The pillars to which Otellini referred were defined in a webcast on August 19 when Chipzilla gobbled up security firm McAfee. "We have concluded that security has now become the third pillar of computing," he said at the time, "joining energy-efficient performance and Internet connectivity in importance."
Intel has been focused in recent years on the "energy-efficient performance" pillar, and is now spending nearly $9.1bn on the other two: $7.68bn for McAfee and now $1.4bn for Infineon WLS — the latter acquisition having been rumored earlier this month.
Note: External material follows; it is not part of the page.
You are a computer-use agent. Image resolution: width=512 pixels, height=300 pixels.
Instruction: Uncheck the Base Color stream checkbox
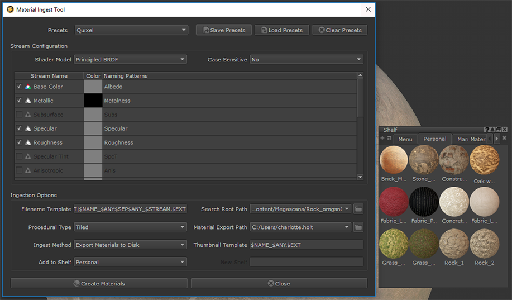19,87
Infineon is not merely the architect of that internet-connectivity pillar. In addition to its wireless communications business, it also supplies chip-card ICs and embedded chips for the industrial and automotive markets. According to The Wall Street Journal, Infineon has the third largest market share in wireless chippery, behind number-one Qualcomm and number-two Texas Instruments.
For its most recent fiscal quarter, Infineon reported total revenues of €1.2bn ($1.5bn, £848m). Of that, WLS contributed the second-largest amount, €346, or 29 per cent of the total, behind industrial at €373 and edging out automotive's €333m.
Don't immediately jump to the conclusion that the acquisition of Infineon WLS portends the end of Intel's ultra-mobile processor development. As The Reg reported earlier this month, although Infineon does have an ARM license, it uses ARM's security IP not in its WLS business, but in products developed for its other divisions.
In their announcement, Intel said it was acquiring Infineon WLS because of that that division's "baseband processors, radio-frequency transceivers, power management integrated circuits (ICs), additional connectivity features, [and] single-chip solutions as well as the corresponding system software." Intel says that Infineon WLS will continue to operate as a "standalone business".
Intel did not immediately respond to our questions about how the acquisition of Infineon WLS will affect the development, customer targeting, and roadmap of its still-gestating Atom-based Medfield mobile platform, set for next year. Medfield will be the follow-on to Chipzilla's Moorestown platform, which it unveiled this May.
At that unveiling, Anand Chandrasekher, head of Intel's Ultra Mobility Group, said of Moorestown's targeting of the smartphone market: "It's really our first foot in the door." Intel hopes to step through that door with Medfield — and the Infineon WLS acquisition appears to be an effort to help wedge that door open by offering more-complete smartphone platforms.
The smartphone market, however, is dominated by the ARM architecture. Despite Intel's muscle, it remains to be seen if its x86 architecture can make a dent in that dominance — though the company's promise to port the Android mobile operating system to x86 should help.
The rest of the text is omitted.